Exhibition honors liberation heroes with bronze statue collection in South Africa

EYEAFRICA TV: Cape Town, South Africa: An evocative exhibition recently opened in Cape Town to showcase well-known figures in South Africa’s long journey to liberation.
The Long Walk To Freedom is an outdoor display of 100 life-size bronze statues of the men and women who played a pivotal role in bringing freedom to all South Africans.
The exhibition marks the 350-year liberation journey and celebrates heroes in South Africa’s liberation struggle, starting with Autshumato to Nelson Mandela.
It tells the story of those who fought to end the oppressive system of colonialism and then apartheid.
“It being an outdoor exhibition, the whole essence of people on a journey to liberation and people know that each statue symbolizes thousands of others, who we were not able to portray. So Nelson Mandela symbolizes his generation, same with Moqoma, the warrior king symbolizes that generation,” said Dali Tambo, the CEO of the National Heritage Project Company.

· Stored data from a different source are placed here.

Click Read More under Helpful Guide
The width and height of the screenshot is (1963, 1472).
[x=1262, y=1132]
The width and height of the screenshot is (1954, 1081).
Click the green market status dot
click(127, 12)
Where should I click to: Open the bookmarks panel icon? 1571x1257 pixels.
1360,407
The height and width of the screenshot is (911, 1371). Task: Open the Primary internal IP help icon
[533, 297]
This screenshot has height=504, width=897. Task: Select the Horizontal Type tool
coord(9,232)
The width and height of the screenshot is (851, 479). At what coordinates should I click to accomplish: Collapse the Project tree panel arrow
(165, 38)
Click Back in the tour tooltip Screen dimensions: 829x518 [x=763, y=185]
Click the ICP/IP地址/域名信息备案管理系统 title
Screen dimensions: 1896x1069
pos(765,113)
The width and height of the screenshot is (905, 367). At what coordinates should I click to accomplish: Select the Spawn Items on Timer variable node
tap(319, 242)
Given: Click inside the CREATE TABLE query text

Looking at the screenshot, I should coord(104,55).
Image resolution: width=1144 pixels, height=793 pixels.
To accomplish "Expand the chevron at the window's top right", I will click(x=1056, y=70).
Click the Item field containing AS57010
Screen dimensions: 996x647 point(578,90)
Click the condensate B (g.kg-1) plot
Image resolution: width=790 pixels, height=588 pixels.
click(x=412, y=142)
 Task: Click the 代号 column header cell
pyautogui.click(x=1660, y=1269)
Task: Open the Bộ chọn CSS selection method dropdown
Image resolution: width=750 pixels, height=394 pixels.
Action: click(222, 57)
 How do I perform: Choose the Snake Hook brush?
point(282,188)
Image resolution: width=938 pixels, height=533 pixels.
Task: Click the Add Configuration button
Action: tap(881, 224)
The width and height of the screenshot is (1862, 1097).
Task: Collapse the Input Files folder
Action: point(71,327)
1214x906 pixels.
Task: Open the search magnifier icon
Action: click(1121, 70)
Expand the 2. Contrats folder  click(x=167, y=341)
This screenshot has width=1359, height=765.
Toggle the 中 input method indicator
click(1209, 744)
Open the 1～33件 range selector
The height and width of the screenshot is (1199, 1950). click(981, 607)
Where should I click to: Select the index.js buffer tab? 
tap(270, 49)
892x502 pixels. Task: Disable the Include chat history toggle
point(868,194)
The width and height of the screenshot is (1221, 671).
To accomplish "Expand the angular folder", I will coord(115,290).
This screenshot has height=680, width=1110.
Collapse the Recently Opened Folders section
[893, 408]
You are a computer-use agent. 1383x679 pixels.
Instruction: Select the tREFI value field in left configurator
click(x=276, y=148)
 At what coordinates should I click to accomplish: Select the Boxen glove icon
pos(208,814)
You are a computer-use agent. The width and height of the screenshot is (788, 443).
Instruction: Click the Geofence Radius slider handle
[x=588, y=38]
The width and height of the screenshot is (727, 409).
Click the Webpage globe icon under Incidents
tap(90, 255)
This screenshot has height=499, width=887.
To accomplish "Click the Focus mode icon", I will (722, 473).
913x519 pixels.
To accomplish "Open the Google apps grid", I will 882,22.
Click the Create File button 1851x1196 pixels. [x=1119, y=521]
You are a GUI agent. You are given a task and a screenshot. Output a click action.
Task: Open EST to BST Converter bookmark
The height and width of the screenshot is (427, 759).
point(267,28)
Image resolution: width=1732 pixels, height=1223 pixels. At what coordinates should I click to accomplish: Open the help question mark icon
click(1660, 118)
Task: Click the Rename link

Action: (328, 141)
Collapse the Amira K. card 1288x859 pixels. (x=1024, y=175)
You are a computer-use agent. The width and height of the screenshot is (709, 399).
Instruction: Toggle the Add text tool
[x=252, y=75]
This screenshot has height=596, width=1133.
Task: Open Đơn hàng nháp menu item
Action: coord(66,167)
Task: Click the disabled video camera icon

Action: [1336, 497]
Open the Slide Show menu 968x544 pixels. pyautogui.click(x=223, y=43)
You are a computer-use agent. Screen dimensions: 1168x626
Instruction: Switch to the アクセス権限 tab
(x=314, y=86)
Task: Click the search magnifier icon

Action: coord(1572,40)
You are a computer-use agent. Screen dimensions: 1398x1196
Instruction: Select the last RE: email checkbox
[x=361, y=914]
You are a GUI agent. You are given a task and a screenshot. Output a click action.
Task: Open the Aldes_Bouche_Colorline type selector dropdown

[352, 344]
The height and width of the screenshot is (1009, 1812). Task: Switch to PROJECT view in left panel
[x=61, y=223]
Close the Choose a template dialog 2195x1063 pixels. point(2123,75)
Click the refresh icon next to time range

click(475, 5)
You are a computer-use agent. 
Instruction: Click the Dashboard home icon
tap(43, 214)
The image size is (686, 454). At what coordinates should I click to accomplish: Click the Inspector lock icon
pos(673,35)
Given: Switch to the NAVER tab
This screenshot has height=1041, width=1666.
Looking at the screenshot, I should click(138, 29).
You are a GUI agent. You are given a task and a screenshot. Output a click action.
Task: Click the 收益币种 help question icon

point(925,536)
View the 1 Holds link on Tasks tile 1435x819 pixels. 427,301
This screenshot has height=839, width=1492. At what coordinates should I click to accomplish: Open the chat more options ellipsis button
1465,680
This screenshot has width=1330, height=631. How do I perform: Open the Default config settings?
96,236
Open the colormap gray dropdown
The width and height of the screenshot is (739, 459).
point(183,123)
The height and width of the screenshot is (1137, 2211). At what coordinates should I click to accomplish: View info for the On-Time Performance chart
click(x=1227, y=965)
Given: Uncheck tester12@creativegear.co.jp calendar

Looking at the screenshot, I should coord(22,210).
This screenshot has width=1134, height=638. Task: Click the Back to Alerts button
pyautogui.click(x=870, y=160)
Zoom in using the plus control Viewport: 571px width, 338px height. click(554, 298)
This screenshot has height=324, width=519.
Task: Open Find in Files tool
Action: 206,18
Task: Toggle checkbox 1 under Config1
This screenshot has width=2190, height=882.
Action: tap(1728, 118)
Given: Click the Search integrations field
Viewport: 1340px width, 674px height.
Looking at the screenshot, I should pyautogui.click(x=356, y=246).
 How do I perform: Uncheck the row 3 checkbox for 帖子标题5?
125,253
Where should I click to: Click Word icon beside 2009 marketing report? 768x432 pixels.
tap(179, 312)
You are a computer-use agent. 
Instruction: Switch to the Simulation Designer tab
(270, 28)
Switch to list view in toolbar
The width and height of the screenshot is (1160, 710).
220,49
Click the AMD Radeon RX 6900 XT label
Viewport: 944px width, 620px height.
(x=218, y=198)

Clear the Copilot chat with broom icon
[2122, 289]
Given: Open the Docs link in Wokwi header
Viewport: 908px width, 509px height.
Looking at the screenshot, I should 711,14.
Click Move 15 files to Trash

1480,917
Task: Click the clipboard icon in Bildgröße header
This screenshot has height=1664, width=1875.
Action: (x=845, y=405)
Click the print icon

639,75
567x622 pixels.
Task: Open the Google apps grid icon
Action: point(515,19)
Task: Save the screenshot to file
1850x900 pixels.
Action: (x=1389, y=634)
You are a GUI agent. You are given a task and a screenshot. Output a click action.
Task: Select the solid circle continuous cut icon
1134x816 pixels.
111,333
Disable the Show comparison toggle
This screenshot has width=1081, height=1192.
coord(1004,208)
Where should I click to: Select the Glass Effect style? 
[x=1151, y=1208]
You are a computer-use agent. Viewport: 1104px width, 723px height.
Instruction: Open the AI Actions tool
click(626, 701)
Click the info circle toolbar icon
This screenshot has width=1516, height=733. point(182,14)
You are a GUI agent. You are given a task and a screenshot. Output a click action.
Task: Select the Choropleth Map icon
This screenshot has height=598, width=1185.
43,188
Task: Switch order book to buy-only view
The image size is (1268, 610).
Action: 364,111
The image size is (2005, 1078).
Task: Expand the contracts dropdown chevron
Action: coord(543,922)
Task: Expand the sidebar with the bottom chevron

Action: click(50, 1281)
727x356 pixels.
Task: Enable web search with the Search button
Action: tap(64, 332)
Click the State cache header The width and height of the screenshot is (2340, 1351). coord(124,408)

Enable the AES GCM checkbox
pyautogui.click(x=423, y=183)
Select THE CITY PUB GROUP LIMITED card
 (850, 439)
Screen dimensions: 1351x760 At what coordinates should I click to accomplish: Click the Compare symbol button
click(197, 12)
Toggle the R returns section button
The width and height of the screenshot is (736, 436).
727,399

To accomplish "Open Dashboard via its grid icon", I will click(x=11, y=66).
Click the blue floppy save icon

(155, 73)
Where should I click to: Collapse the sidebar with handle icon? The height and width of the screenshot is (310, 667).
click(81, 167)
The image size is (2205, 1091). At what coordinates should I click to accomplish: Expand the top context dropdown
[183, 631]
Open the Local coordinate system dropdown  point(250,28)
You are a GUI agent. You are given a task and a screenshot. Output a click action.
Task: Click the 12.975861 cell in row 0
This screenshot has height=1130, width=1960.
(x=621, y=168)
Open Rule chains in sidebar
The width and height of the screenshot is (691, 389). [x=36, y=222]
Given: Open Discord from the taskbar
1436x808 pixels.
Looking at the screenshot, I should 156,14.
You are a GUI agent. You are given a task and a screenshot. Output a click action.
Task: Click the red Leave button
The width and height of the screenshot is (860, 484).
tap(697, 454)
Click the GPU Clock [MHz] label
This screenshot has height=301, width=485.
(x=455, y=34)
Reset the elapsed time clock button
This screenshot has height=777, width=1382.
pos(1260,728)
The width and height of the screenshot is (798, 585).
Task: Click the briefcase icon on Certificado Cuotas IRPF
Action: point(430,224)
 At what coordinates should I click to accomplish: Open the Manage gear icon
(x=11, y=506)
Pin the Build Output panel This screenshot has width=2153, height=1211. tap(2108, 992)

The sculptures recreated the iconic figures with compelling realism, with some statues taking more than 6 months to complete.
The collection features famous revolutionaries, including Nelson Mandela and O.R Tambo.
“We’ve got about 100 statues for now, and our criteria that we use is people who have passed on and who also contributed to our liberation struggle in South Africa, irrespective of where they come from, the country doesn’t matter,” said Moroesi Tsatsi, a tour guide.
The role that women played in the country’s 350-year path to liberation is also honored. Other bronze statues are in the pipeline and they will be of other world figures who played important roles in South Africa’s history.
“One of the people that we will be putting into this procession in the future is Chairman Mao Zedong, and others from China, who contributed to our struggle for democracy. They were fellow freedom fighters. They fought with us, they gave us arms, they gave us boots for our troops, they gave us educational and other assistance. So we are brothers and sisters in terms of the struggle that was fought,” said Tambo.